Dataset content »
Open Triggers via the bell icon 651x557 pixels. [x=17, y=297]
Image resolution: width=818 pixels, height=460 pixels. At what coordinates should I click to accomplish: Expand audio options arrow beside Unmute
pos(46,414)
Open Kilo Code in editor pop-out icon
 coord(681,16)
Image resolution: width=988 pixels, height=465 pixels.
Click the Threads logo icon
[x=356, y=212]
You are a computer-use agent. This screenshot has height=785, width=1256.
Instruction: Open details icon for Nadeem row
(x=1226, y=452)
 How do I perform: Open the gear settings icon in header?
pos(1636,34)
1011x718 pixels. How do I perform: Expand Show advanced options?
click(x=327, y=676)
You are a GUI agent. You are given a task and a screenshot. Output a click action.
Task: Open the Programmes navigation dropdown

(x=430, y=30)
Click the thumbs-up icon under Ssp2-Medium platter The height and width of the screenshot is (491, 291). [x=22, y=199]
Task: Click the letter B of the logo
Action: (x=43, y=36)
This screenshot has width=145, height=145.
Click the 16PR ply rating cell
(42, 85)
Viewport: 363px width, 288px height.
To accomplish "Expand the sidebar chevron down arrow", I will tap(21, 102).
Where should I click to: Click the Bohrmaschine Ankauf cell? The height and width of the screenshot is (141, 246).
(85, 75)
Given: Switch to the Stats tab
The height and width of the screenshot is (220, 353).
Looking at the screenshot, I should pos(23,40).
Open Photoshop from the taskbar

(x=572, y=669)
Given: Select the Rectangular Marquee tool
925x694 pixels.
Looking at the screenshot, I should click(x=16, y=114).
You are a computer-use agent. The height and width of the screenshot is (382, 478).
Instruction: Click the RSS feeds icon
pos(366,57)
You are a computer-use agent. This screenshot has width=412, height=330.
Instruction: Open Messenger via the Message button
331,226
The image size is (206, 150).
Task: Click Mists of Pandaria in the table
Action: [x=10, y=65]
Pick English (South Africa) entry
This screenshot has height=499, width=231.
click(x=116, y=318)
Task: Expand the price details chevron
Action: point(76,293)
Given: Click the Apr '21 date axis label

About this exercise »
Each line of the records above, from the first through the one containing "has width=412, height=330.", is to be retyped exactly; no other line belongs.

Solution »
Open Triggers via the bell icon 651x557 pixels. [x=17, y=297]
Image resolution: width=818 pixels, height=460 pixels. At what coordinates should I click to accomplish: Expand audio options arrow beside Unmute
pos(46,414)
Open Kilo Code in editor pop-out icon
 coord(681,16)
Image resolution: width=988 pixels, height=465 pixels.
Click the Threads logo icon
[x=356, y=212]
You are a computer-use agent. This screenshot has height=785, width=1256.
Instruction: Open details icon for Nadeem row
(x=1226, y=452)
 How do I perform: Open the gear settings icon in header?
pos(1636,34)
1011x718 pixels. How do I perform: Expand Show advanced options?
click(x=327, y=676)
You are a GUI agent. You are given a task and a screenshot. Output a click action.
Task: Open the Programmes navigation dropdown

(x=430, y=30)
Click the thumbs-up icon under Ssp2-Medium platter The height and width of the screenshot is (491, 291). [x=22, y=199]
Task: Click the letter B of the logo
Action: (x=43, y=36)
This screenshot has width=145, height=145.
Click the 16PR ply rating cell
(42, 85)
Viewport: 363px width, 288px height.
To accomplish "Expand the sidebar chevron down arrow", I will tap(21, 102).
Where should I click to: Click the Bohrmaschine Ankauf cell? The height and width of the screenshot is (141, 246).
(85, 75)
Given: Switch to the Stats tab
The height and width of the screenshot is (220, 353).
Looking at the screenshot, I should pos(23,40).
Open Photoshop from the taskbar

(x=572, y=669)
Given: Select the Rectangular Marquee tool
925x694 pixels.
Looking at the screenshot, I should click(x=16, y=114).
You are a computer-use agent. The height and width of the screenshot is (382, 478).
Instruction: Click the RSS feeds icon
pos(366,57)
You are a computer-use agent. This screenshot has width=412, height=330.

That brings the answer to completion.